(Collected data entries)
•••••

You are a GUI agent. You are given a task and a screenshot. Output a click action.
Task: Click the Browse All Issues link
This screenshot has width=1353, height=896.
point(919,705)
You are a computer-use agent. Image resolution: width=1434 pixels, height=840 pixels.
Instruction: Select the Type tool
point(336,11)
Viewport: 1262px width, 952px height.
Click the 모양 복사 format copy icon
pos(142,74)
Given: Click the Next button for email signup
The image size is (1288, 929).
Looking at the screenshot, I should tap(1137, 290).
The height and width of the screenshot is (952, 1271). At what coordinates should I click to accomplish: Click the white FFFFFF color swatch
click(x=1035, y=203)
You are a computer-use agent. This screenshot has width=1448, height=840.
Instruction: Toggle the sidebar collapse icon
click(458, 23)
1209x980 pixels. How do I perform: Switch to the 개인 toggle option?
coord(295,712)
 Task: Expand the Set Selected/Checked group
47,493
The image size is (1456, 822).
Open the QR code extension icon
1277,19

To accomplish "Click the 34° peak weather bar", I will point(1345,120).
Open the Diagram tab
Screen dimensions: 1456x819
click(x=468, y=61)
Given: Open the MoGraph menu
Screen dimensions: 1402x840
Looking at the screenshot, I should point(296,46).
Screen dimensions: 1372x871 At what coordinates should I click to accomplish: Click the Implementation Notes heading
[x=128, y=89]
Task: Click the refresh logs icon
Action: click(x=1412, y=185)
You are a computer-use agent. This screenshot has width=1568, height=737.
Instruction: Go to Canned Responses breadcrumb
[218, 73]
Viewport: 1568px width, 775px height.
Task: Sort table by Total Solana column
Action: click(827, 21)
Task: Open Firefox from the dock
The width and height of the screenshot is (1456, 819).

•••••

__Requirement__: Would you give the data above again, exactly as written?

__Result below__:
You are a GUI agent. You are given a task and a screenshot. Output a click action.
Task: Click the Browse All Issues link
This screenshot has width=1353, height=896.
point(919,705)
You are a computer-use agent. Image resolution: width=1434 pixels, height=840 pixels.
Instruction: Select the Type tool
point(336,11)
Viewport: 1262px width, 952px height.
Click the 모양 복사 format copy icon
pos(142,74)
Given: Click the Next button for email signup
The image size is (1288, 929).
Looking at the screenshot, I should tap(1137, 290).
The height and width of the screenshot is (952, 1271). At what coordinates should I click to accomplish: Click the white FFFFFF color swatch
click(x=1035, y=203)
You are a computer-use agent. This screenshot has width=1448, height=840.
Instruction: Toggle the sidebar collapse icon
click(458, 23)
1209x980 pixels. How do I perform: Switch to the 개인 toggle option?
coord(295,712)
 Task: Expand the Set Selected/Checked group
47,493
The image size is (1456, 822).
Open the QR code extension icon
1277,19

To accomplish "Click the 34° peak weather bar", I will point(1345,120).
Open the Diagram tab
Screen dimensions: 1456x819
click(x=468, y=61)
Given: Open the MoGraph menu
Screen dimensions: 1402x840
Looking at the screenshot, I should point(296,46).
Screen dimensions: 1372x871 At what coordinates should I click to accomplish: Click the Implementation Notes heading
[x=128, y=89]
Task: Click the refresh logs icon
Action: click(x=1412, y=185)
You are a computer-use agent. This screenshot has width=1568, height=737.
Instruction: Go to Canned Responses breadcrumb
[218, 73]
Viewport: 1568px width, 775px height.
Task: Sort table by Total Solana column
Action: click(827, 21)
Task: Open Firefox from the dock
The width and height of the screenshot is (1456, 819).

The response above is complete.